Punto 1: si tratterebbe di mettere in piedi un sistema di sussidi di disoccupazione universali che inducano i lavoratori (o i sindacati che poi convincono i lavoratori) a spostarsi dai settori decotti verso i settori a maggior crescita. Parte del finanziamento a questi sussidi verrebbe dal taglio dei trasferimenti. Punto 2: nel contempo si ridurrebbero le imposte sul capitale e sul lavoro per stimolare gli investimenti e i consumi. I punti 1 e 2 farebbero esplodere il deficit pubblico e quindi il debito, ma – ecco il punto 3 - una politica di crescita come questa non porterebbe necessariamente al rialzo dei rendimenti, perché potrebbe essere accolta bene dai mercati, che potrebbero vedere nel forte rilancio della crescita la via per assorbire nel futuro il debito pubblico.

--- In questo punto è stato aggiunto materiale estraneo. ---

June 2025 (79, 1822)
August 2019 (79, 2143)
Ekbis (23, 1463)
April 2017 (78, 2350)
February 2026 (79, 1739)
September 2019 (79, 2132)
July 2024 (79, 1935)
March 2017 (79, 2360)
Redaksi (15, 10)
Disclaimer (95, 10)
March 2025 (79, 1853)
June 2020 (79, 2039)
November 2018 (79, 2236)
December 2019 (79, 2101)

Le obiezioni che si possono fare al ragionamento sono tre. La prima è relativa ai settori nuovi. Quali sono? Se non nascono velocemente, ecco che i sussidi di disoccupazione invece di essere temporanei e funzionali allo spostamento dai settori decotti a quelli in ascesa diverrebbero permanenti. La seconda è relativa al moltiplicatore. La maggior spesa e le minore imposte dovrebbero far crescere il PIL più di quanto cresca il deficit e il debito: per ogni euro di maggior deficit (che produce un euro di debito) si dovrebbe, infatti, avere un PIL che cresce per più di un euro. Se così non fosse avremmo un debito che cresce molto e che potrebbe spingere i rendimenti all'insù. Ciò che – attraverso le aste che assorbirebbero il debito in scadenza e di nuova emissione con un rendimento maggiore - alzerebbe il costo del debito, alimentando retroattivamente il deficit e quindi il debito.

Ignorando i tempi di costituzione dei nuovi settori e l'entità del moltiplicatore, una politica come quella proposta da Penati è rischiosa. Il rischio, infatti, è quello di vedere crescere molto il debito bruciando la credibilità faticosamente raggiunta.